[Verilen Öğeler]

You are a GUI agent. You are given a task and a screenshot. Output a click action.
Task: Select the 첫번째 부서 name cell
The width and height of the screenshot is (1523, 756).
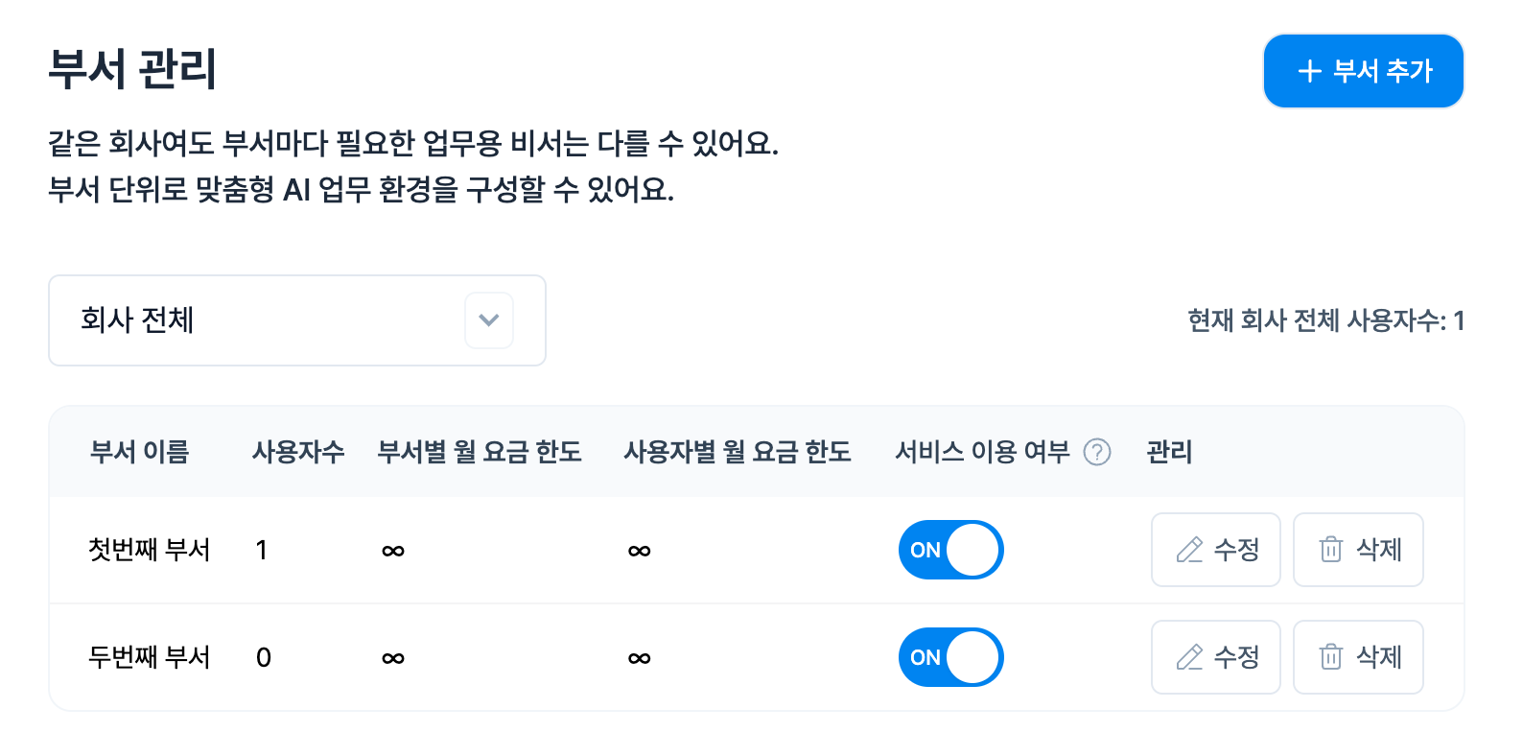(149, 550)
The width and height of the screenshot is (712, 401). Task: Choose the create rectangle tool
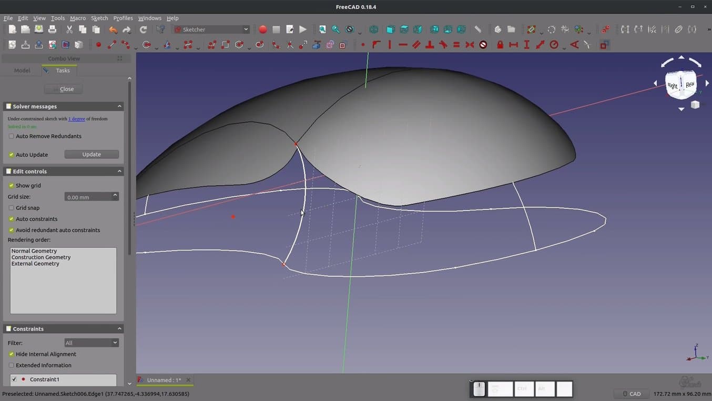coord(226,45)
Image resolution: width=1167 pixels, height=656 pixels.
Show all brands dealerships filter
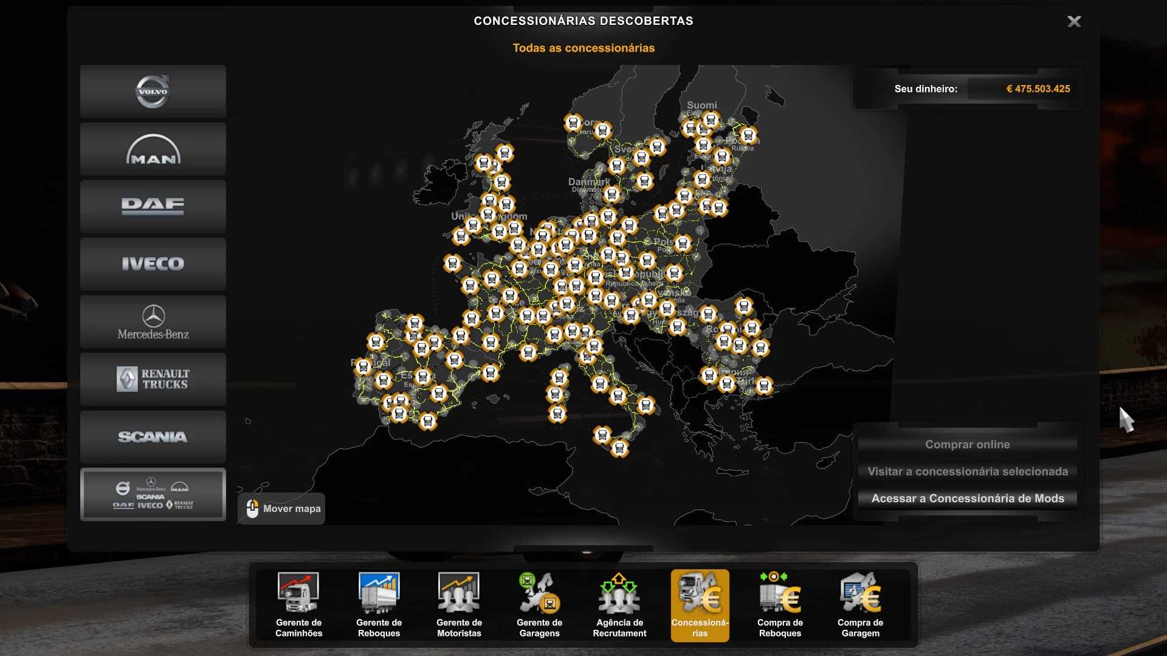click(153, 494)
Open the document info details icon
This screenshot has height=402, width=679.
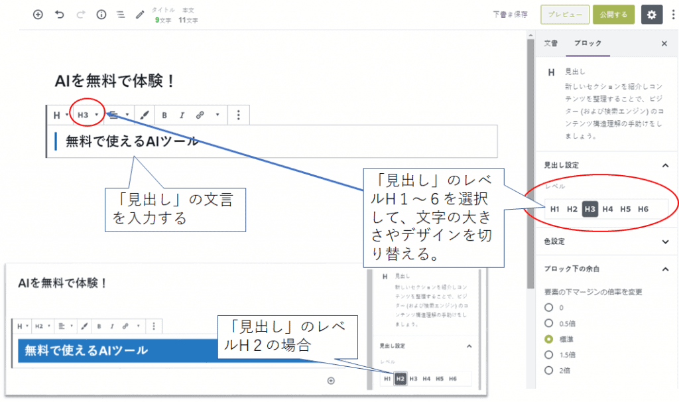pyautogui.click(x=101, y=15)
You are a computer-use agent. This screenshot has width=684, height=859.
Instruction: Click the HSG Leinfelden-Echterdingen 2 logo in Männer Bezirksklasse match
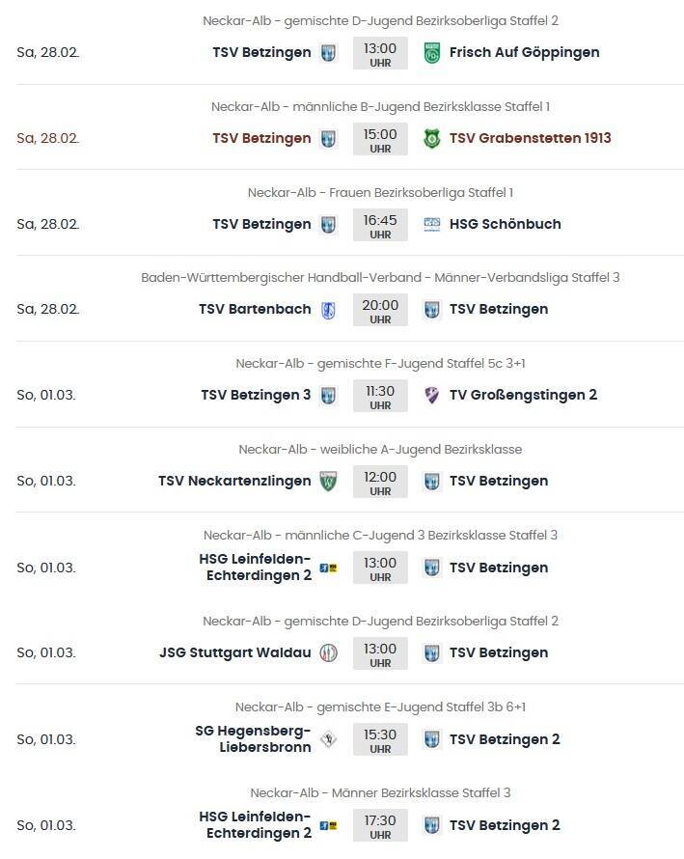[328, 825]
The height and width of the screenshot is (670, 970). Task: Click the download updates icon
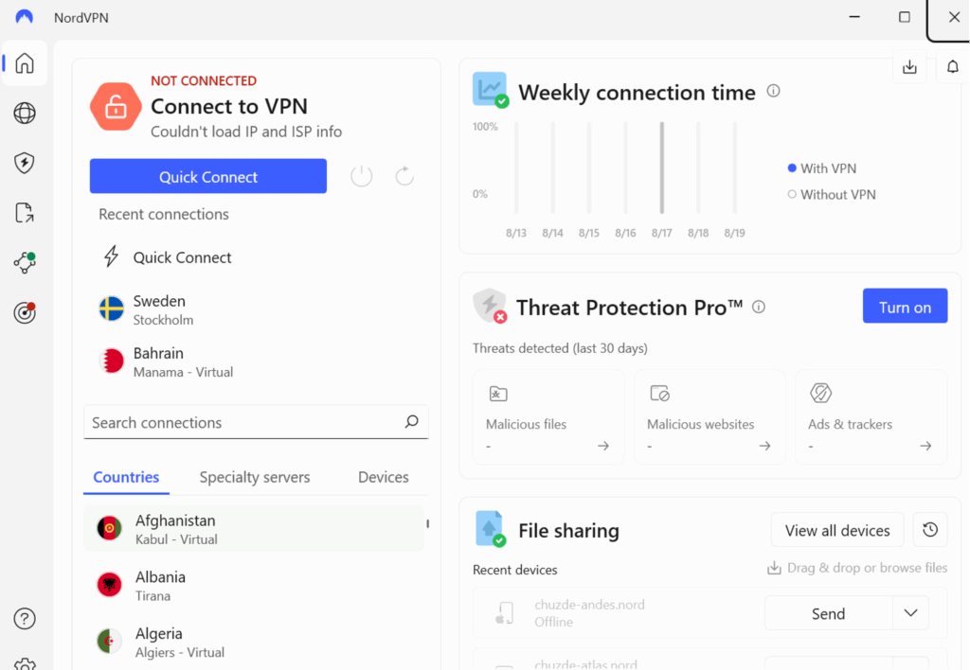(909, 66)
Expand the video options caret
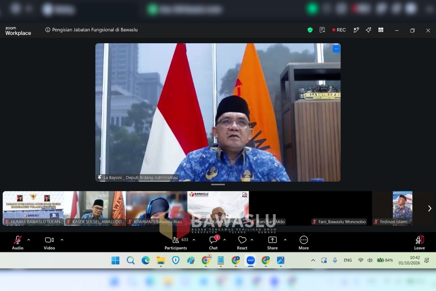The image size is (436, 291). coord(62,240)

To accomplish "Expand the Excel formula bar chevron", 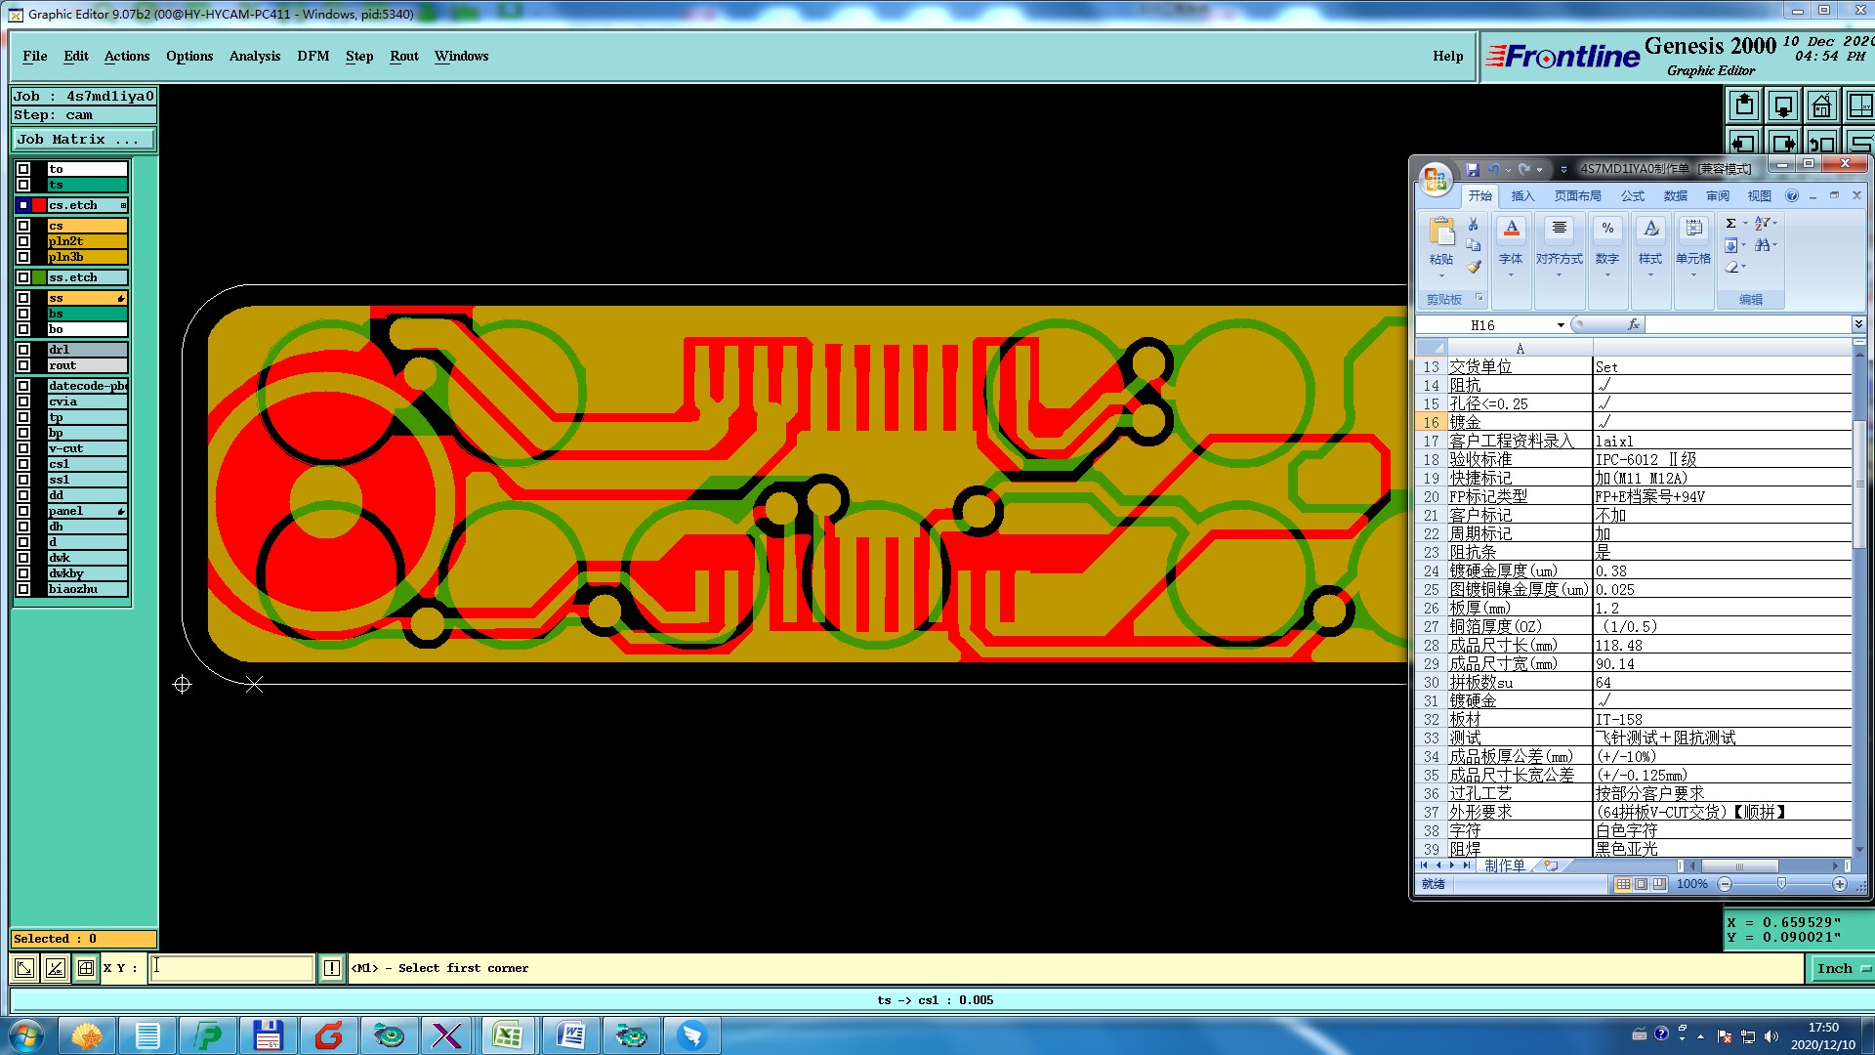I will tap(1858, 324).
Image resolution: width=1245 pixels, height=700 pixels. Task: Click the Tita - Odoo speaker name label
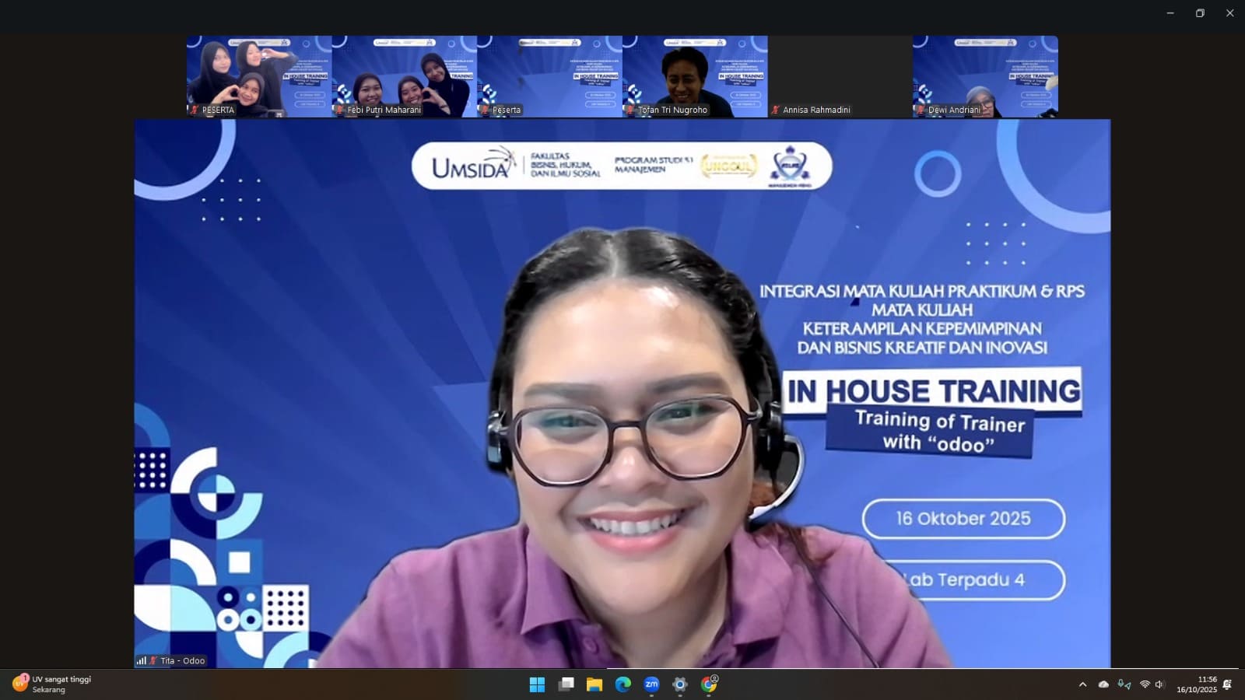click(x=182, y=660)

[Alıştırma] İçinde "The width and height of the screenshot is (712, 401)." geçen satırdan içinde "click(153, 494)" geçen satıra kadar (bu satır dahil) olan satırları, "filter" ifadesini "dropdown" olarak yeniden adlandırıp geri kalan her şeyi aynen koruyarak yeniden yazın. Resimleri yanıta almayın.

[Görev Yanıtı]
The width and height of the screenshot is (712, 401). Task: Choose the create rectangle tool
coord(226,45)
Image resolution: width=1167 pixels, height=656 pixels.
Show all brands dealerships dropdown
click(153, 494)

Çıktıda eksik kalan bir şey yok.